Which brings me to the fireflies.
Fireflies are more than part of June, they clarify June. Or looking for them does. Which I did last Saturday evening in Rock Meadow, with the light dimming, but lingering, like the last moments in the life of a lemon drop. This is the best time to see fireflies, in that dimming light, in which things happen. (And this time the music is the incidental music to A Midsummer Night's Dream, by Felix Mendelssohn. Because that's what it is, too. Fairy business.) Seeing a spark moving over the tall meadow grass in the half-light, or momentarily in the recesses of a bush. Not fire, though. A light without heat. There's science to explain it. Bioluminescence. Cold light. But never mind that. This is news. News on a summer night.
For a while it's a game of light-catching.

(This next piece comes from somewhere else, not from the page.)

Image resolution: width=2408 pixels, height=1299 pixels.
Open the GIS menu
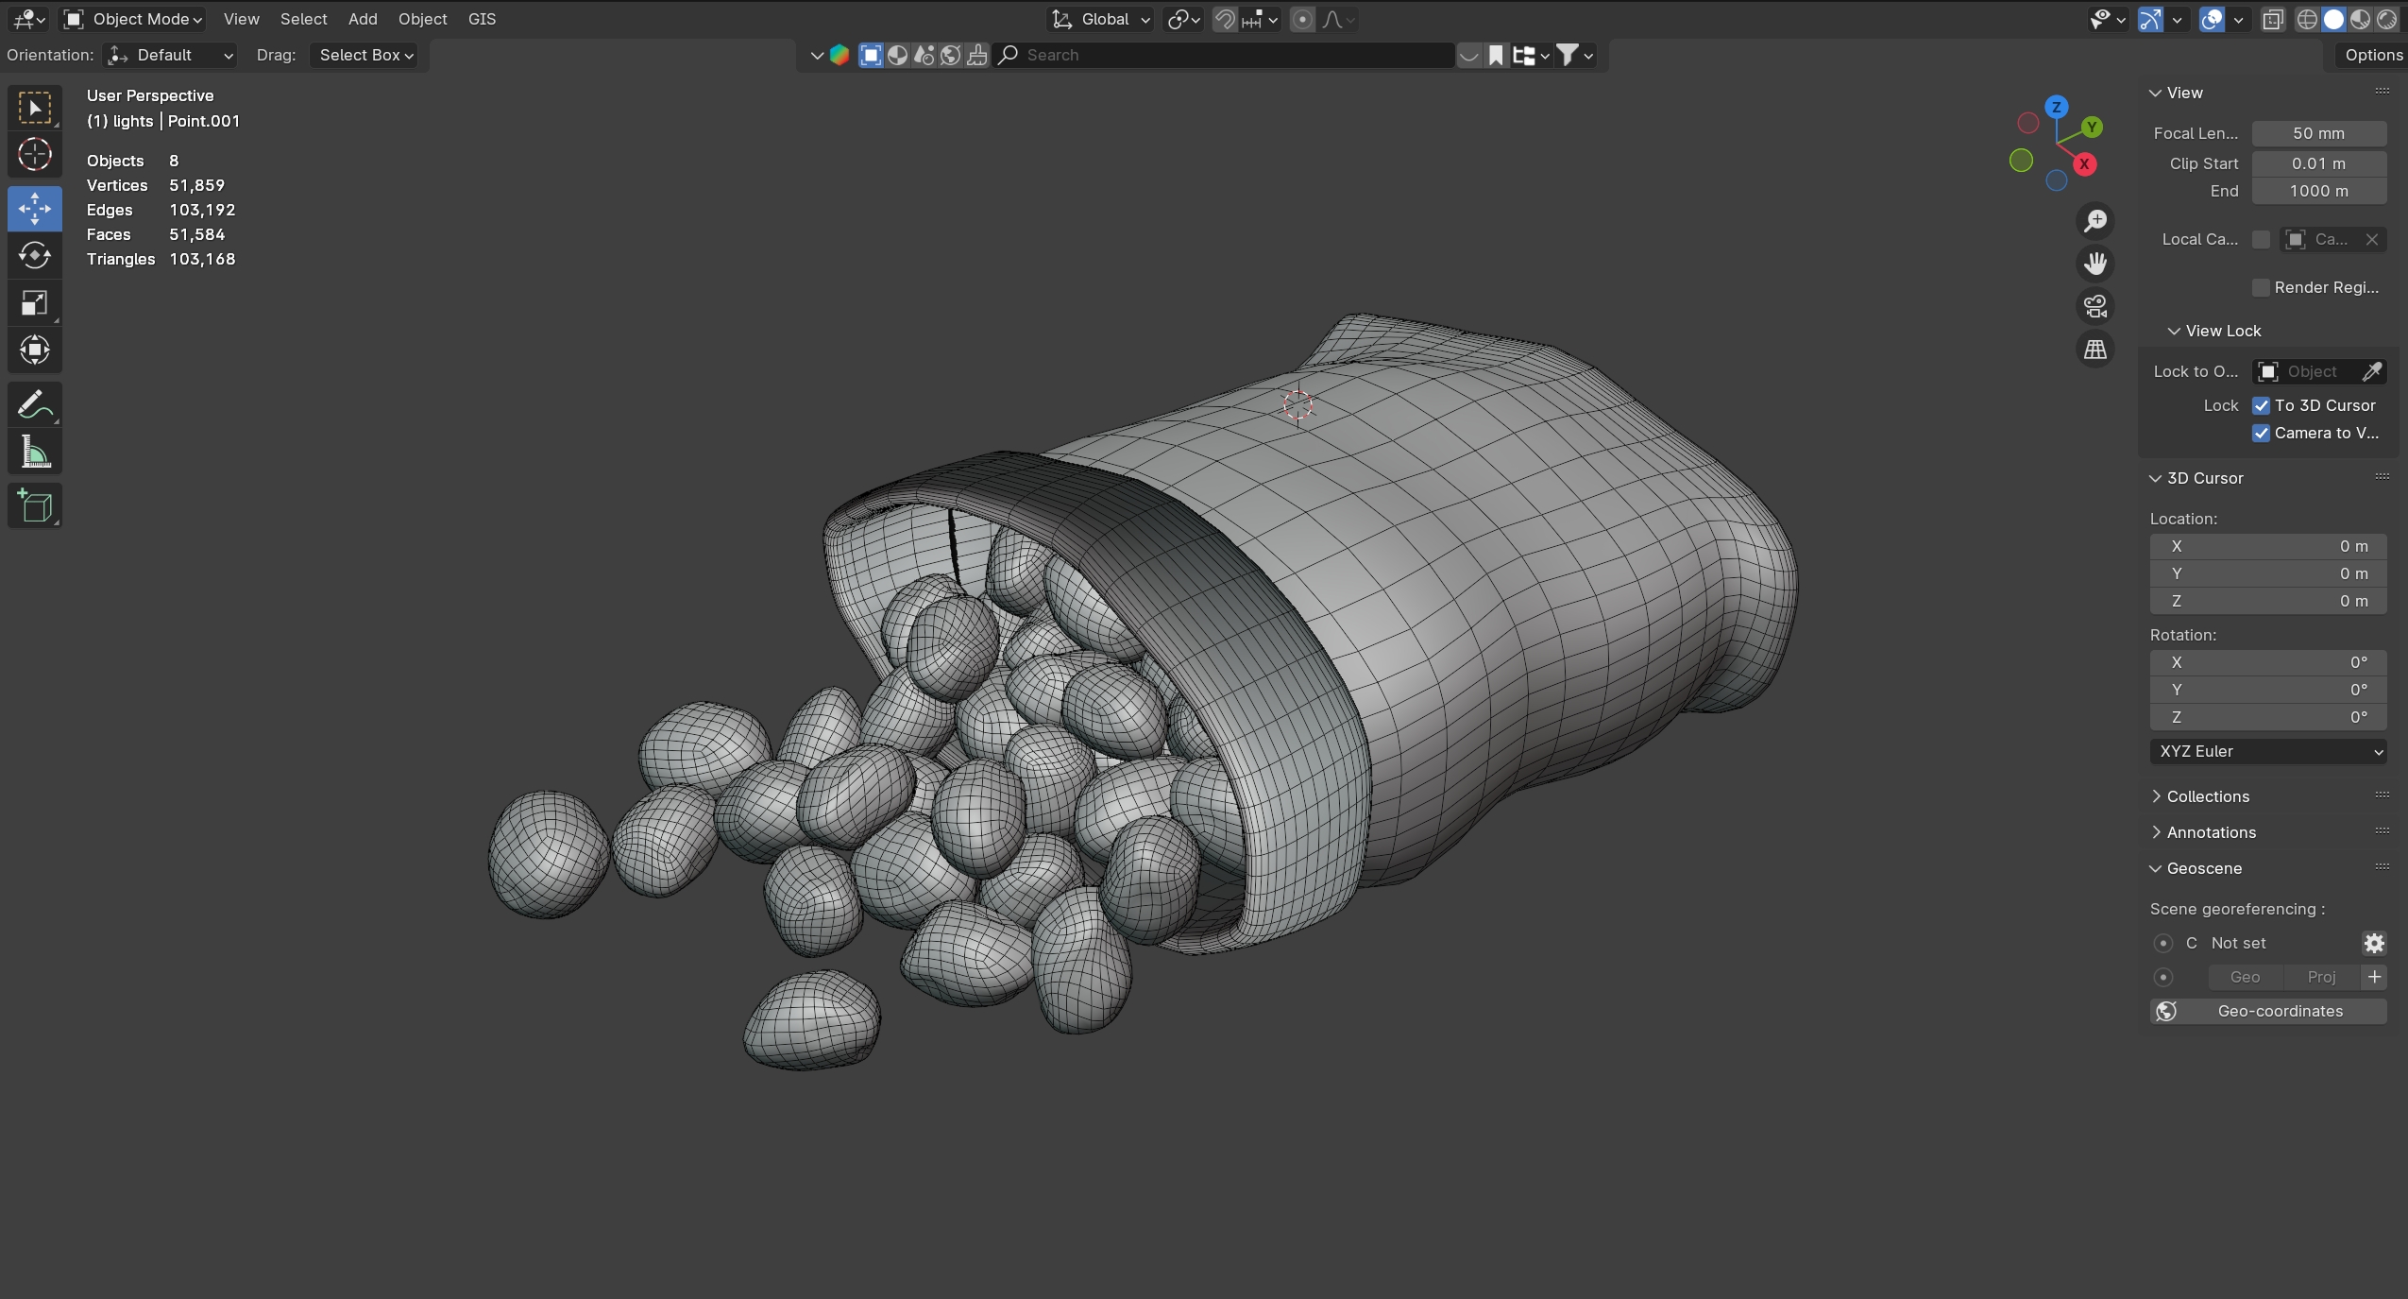point(482,19)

There. Where? There! And because it has been a couple of summers since I saw them, and I'm always afraid their numbers are dwindling, it's a few steps along the path, pausing on the boardwalk, and light-catching another and another, even though stopping leaves you exposed to br'er mosquito, whose numbers never dwindle. And then the little amazement—living lights—starts to become a known phenomenon again, as the light drains down to a tablespoon and it's a night epic. Signals. The whole meadow is involved. The crickets are involved, always were, spooling and unspooling their time tickers. Take off your glasses and the flashes become pale sequins. Big as the seed-coins of the honesty plant.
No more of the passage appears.